Copy all records verbatim, images excluded.

Supplied information:
════════════════

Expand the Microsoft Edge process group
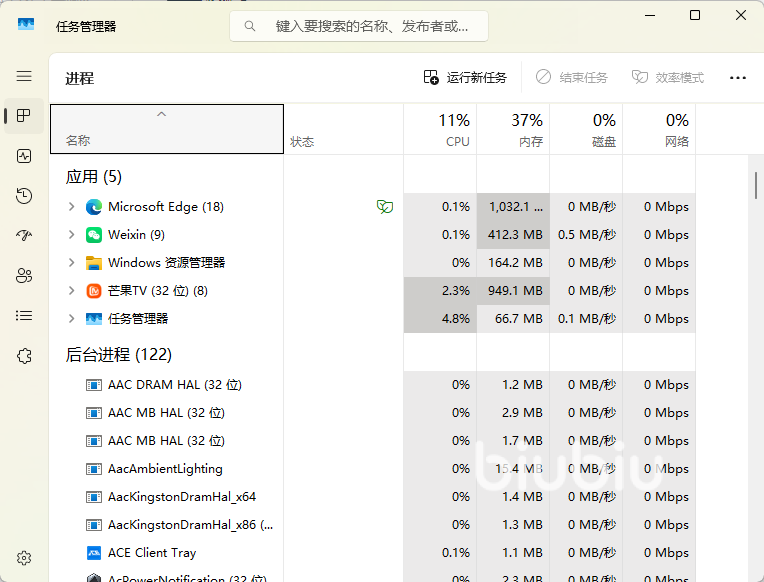This screenshot has width=764, height=582. click(x=71, y=207)
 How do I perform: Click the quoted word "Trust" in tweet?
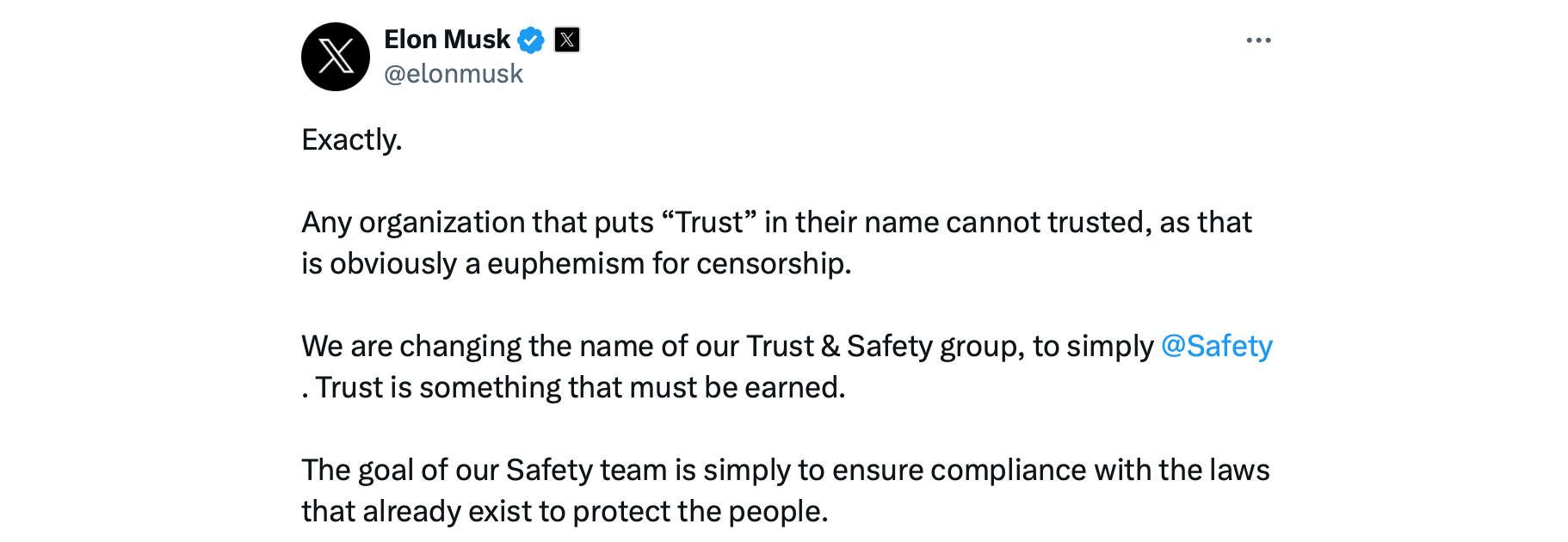(709, 222)
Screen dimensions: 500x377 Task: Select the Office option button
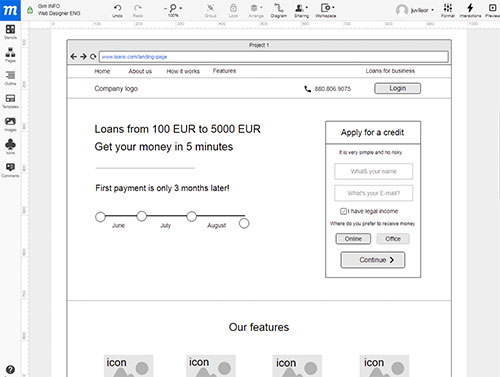[x=393, y=239]
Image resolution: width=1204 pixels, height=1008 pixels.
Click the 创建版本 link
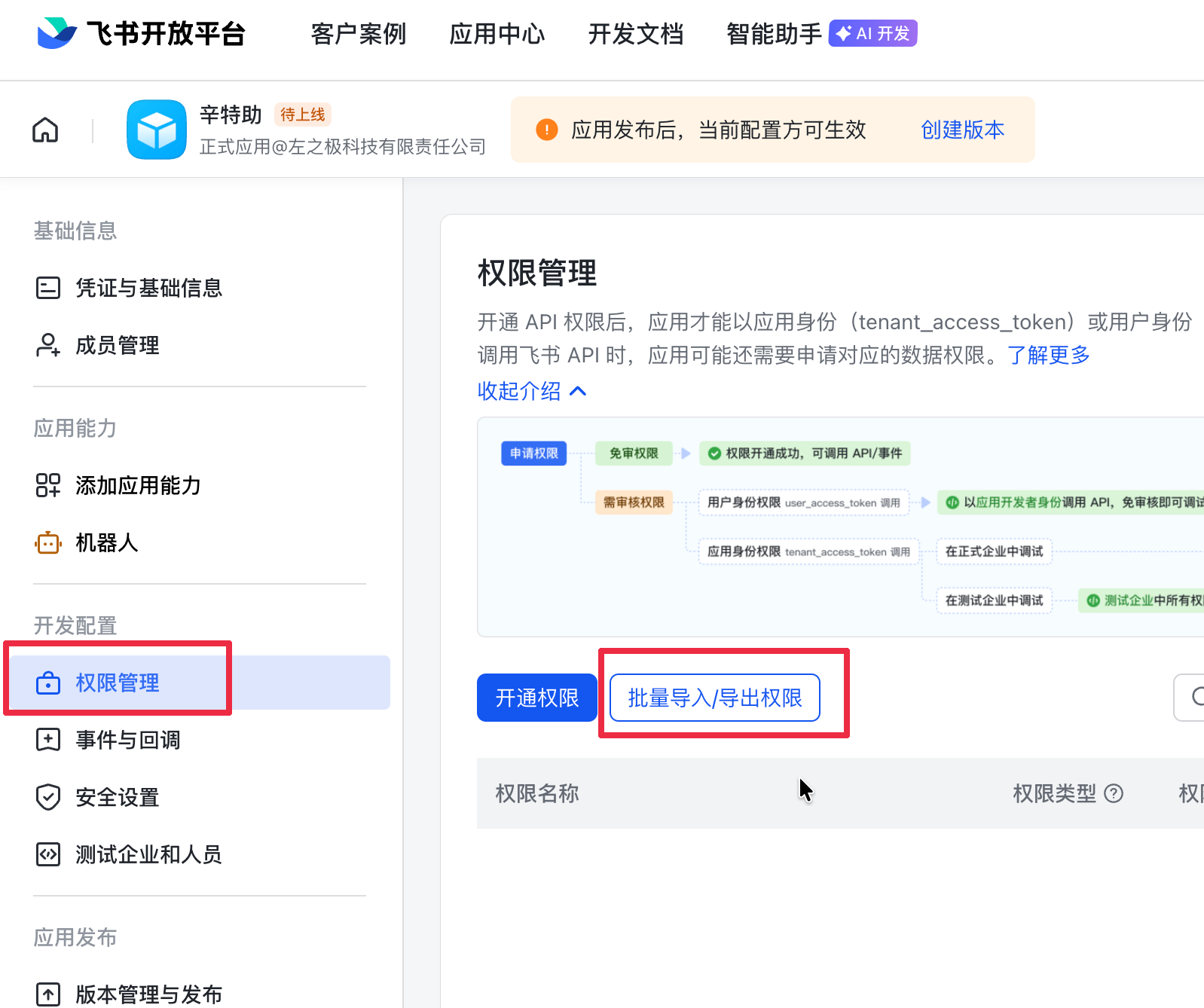click(x=962, y=130)
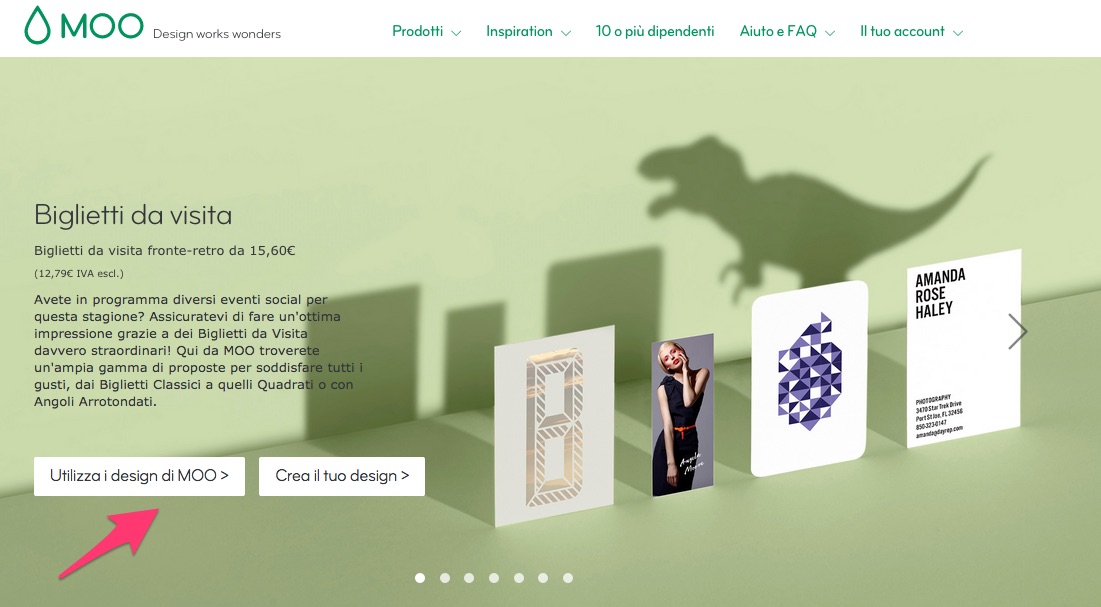
Task: Click the MOO water drop logo icon
Action: pos(37,25)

════════════════

Output for this task:
Expand the Microsoft Edge process group
This screenshot has width=764, height=582. click(x=71, y=207)
 How do I perform: Click the quoted word "Trust" in tweet?
(709, 222)
Screen dimensions: 500x377 Task: Select the Office option button
[x=393, y=239]
Image resolution: width=1204 pixels, height=1008 pixels.
Click the 创建版本 link
click(x=962, y=130)
Task: Click the MOO water drop logo icon
Action: pos(37,25)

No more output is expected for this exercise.